But a unicorn is easy. Imagine a strawkey, a beast that is part monkey and part strawberry. We know what a monkey is and a strawberry, but putting them together is difficult. Whether we come up with a satisfactory strawkey or say, fuck it, what a stupid thing to waste time on, for however long we riffled through a bunch of unsatisfactory images or ideas, we still used known things, monkeys and strawberries.
Unlike all our unicorns, which are pretty much alike, each of our individual strawkeys will be different. That’s true partly because an animal and a fruit are hard to combine, but also because there’s no tradition of such a beast. If there were no tradition of a unicorn, the chances are that in imagining a horned horse, most of us would come up with a beast with two horns, not one. If some folklore or some children’s book writer had come up with a strawkey that caught the popular imagination, then we would all be imagining the same strawkey.
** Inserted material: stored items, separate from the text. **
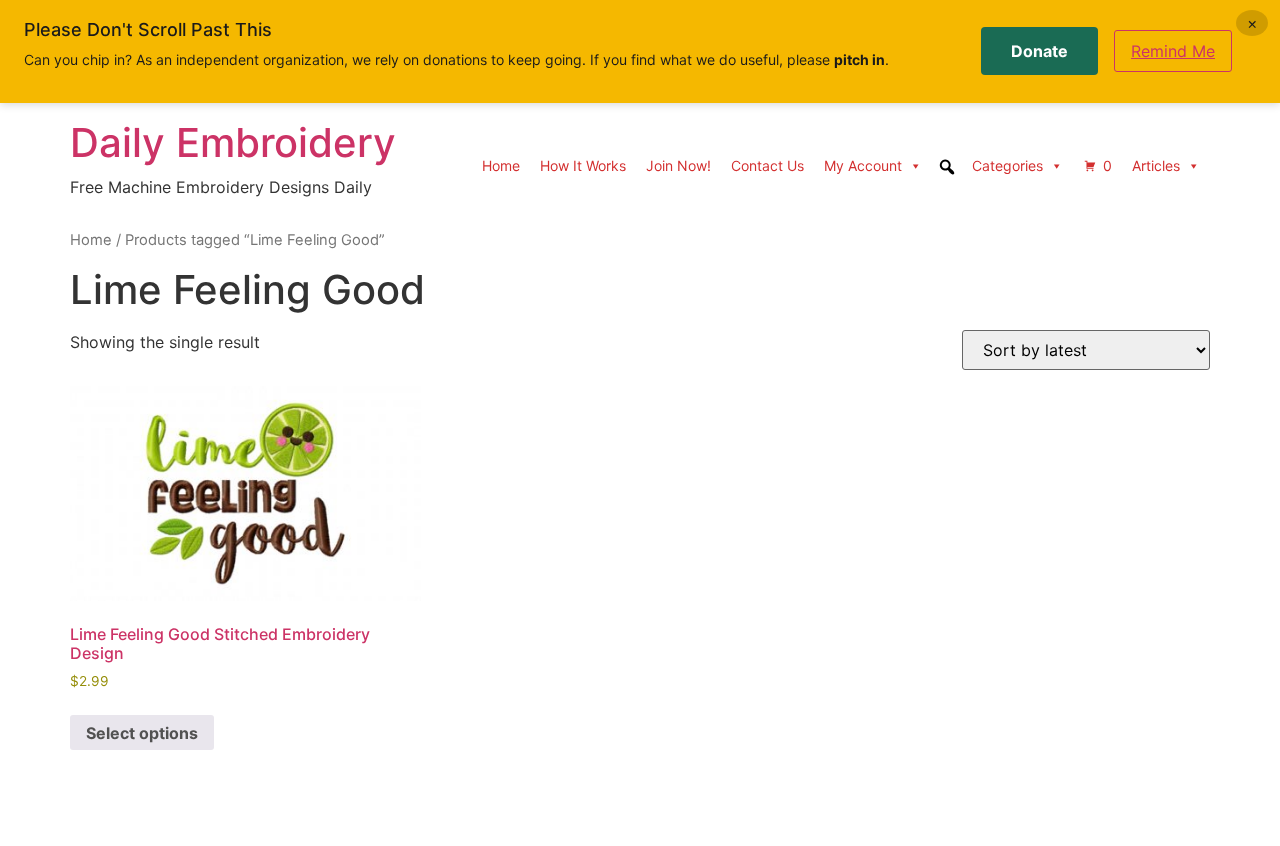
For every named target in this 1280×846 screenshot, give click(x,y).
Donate (1039, 51)
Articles (1156, 165)
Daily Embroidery (233, 142)
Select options (142, 733)
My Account (863, 165)
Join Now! (678, 165)
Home (501, 165)
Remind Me (1173, 51)
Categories (1007, 165)
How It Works (583, 165)
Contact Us (767, 165)
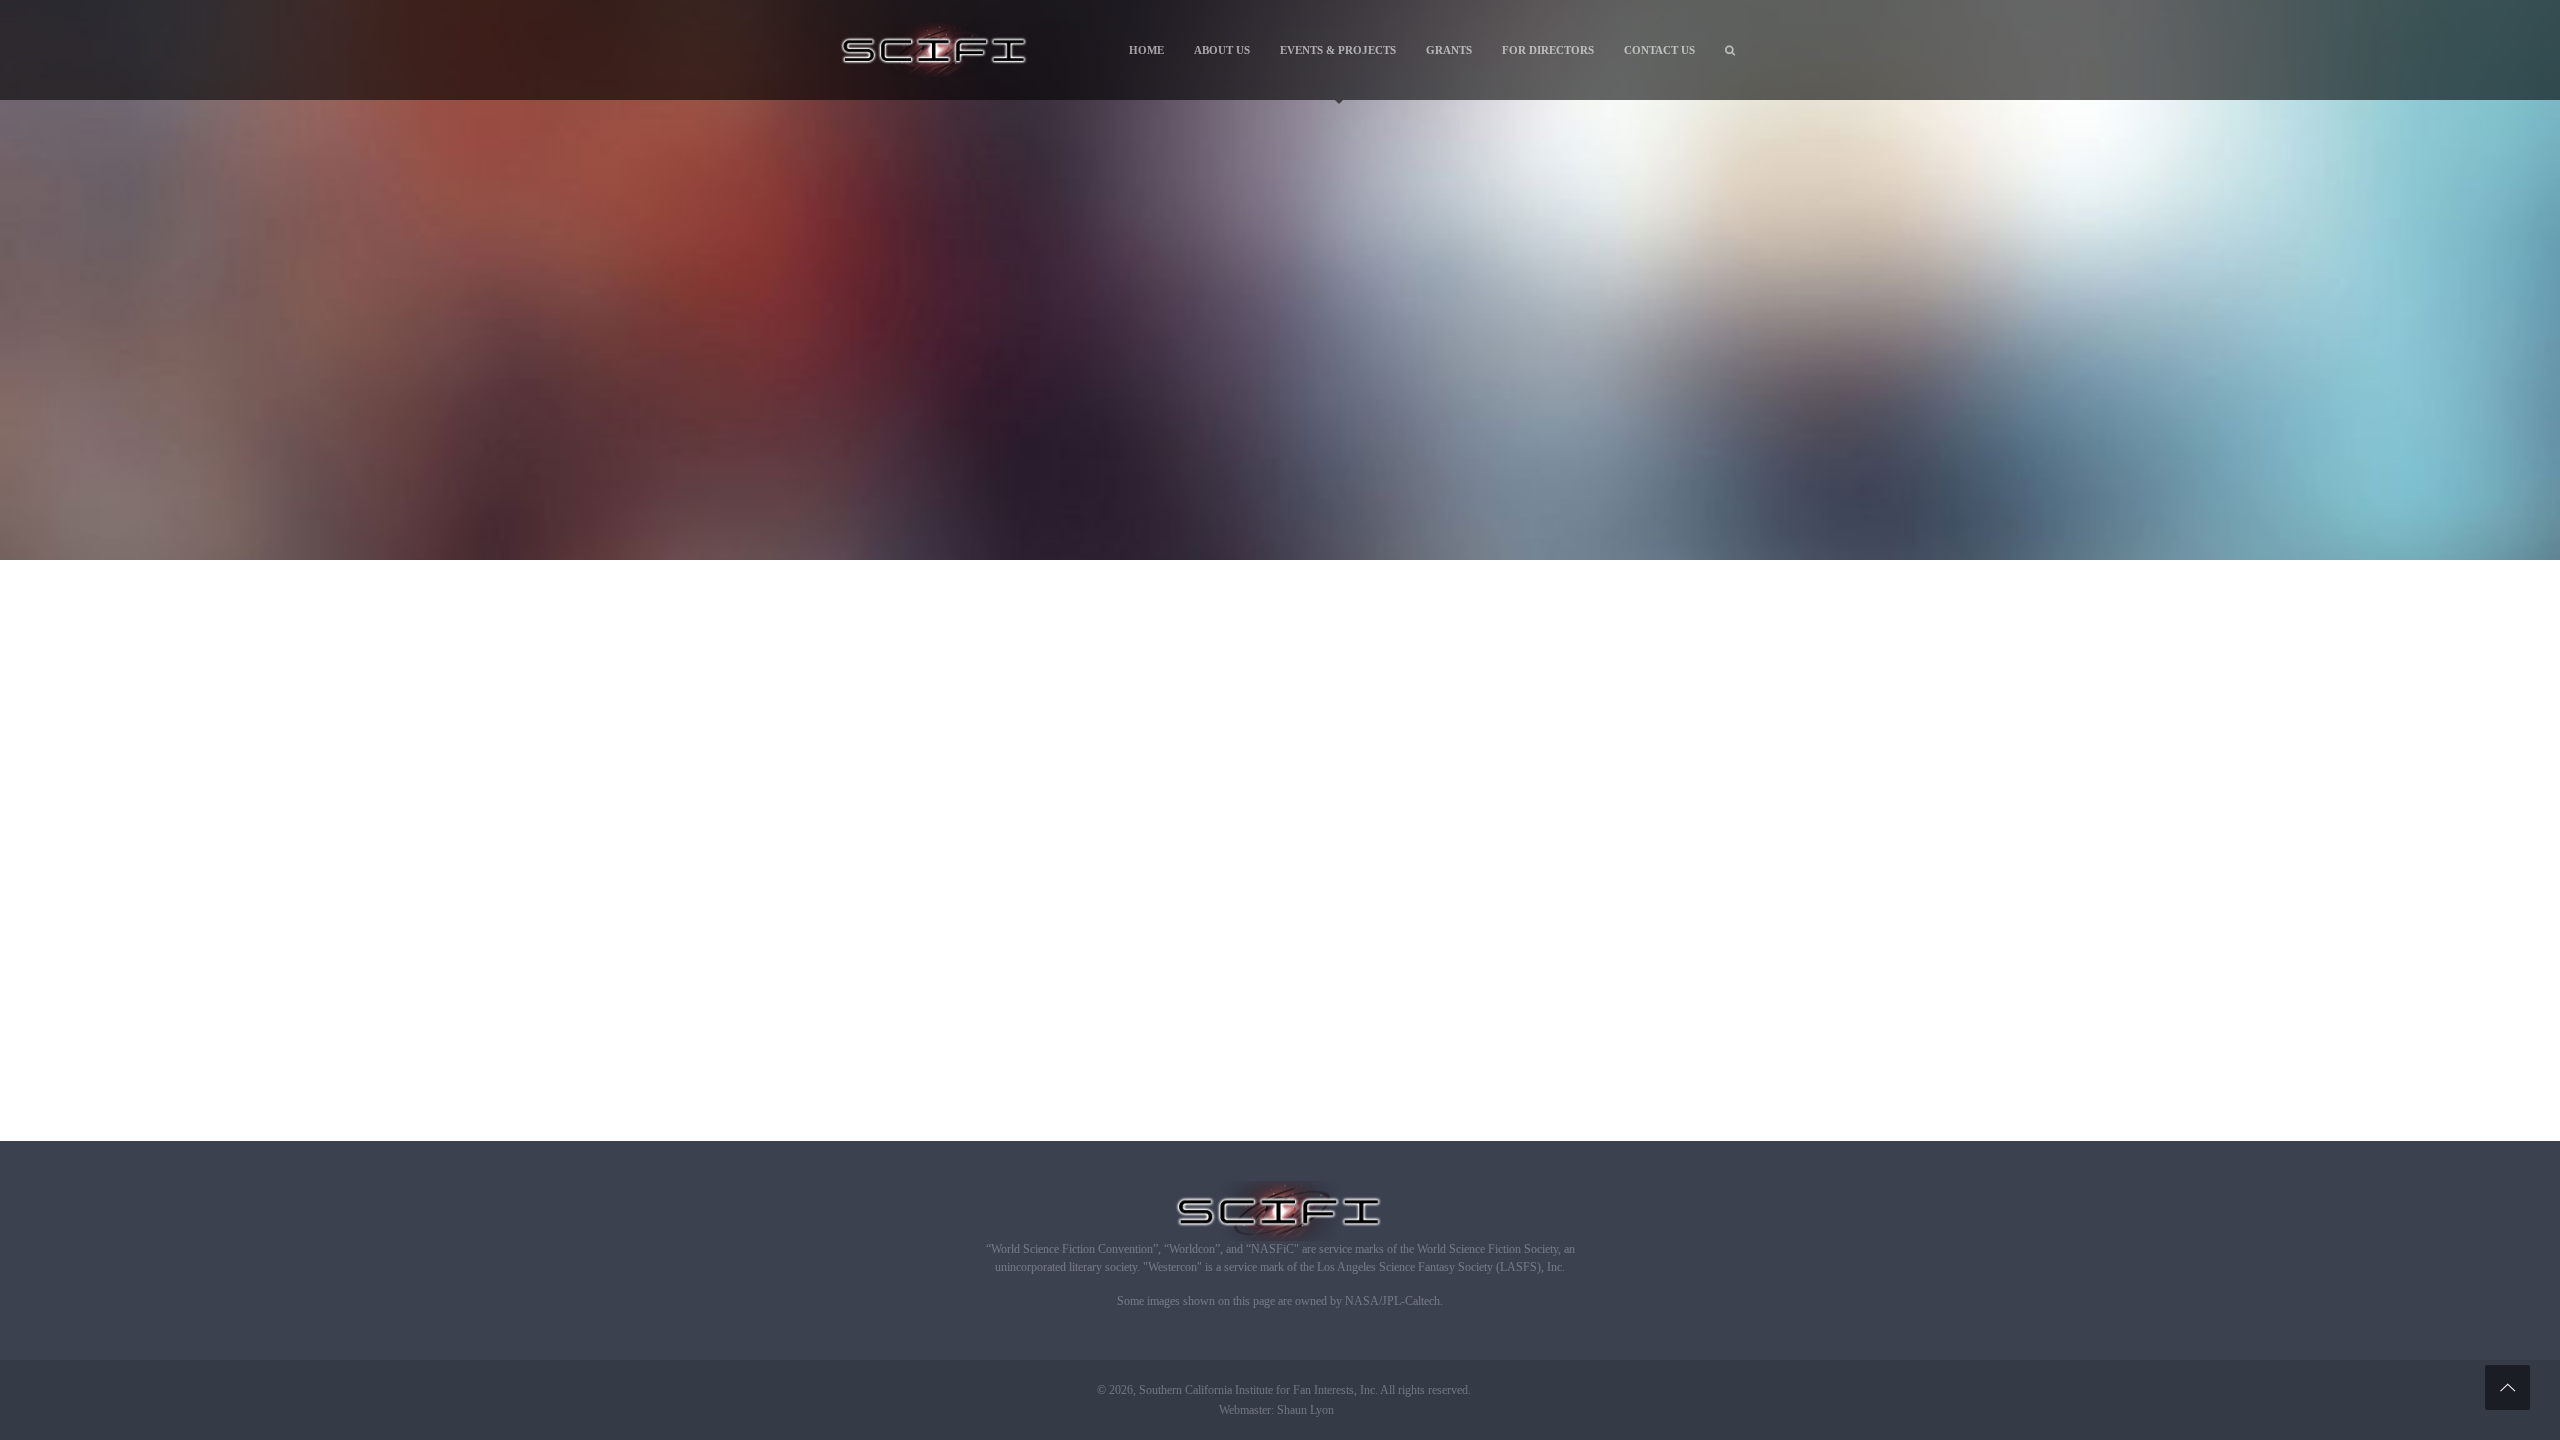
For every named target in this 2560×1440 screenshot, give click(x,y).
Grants (1449, 50)
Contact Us (1659, 50)
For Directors (1548, 50)
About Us (1222, 50)
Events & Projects (1338, 50)
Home (1146, 50)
Now – let’s try to imagine another beast: part – oh, let’s take the most beautiful beast of them all – part chicken and part something that no one has ever seen. Is it possible to imagine that beast? The chickennil? Well, no, I don’t think so. There’s no way to get a mental grip on the non-chicken part. If you do come up with an image, it won’t do, because it will be something that you have put together from your previous experience. (By “experience” I mean just about anything that has ever popped into our heads.)
Some clever trickster might say: well, no one has ever seen happiness, so I can put together a chicken with happiness and solve the problem with a smiling chicken. Sorry. That smile on the chicken? I’ve seen that smile somewhere before. No – there is absolutely no way for something outside our experience to creep into our minds.
In a way, the most exciting thing about the prospect of encountering intelligent extraterrestrial life is not whether or not it exists – my intuition is that, given an infinite universe, of course it does – but whether its perceptions will have the same parameters as ours – geometric dimensions, time, color, sound, brightness, motion, etc., etc. – or whether our two “worlds” will be so different that we will hardly know the other is there. On the answer to that question hinges one very big idea: universal truth. Off to the left of that black hole out there, does two plus two still equal four? Or does two plus two equal strawberry?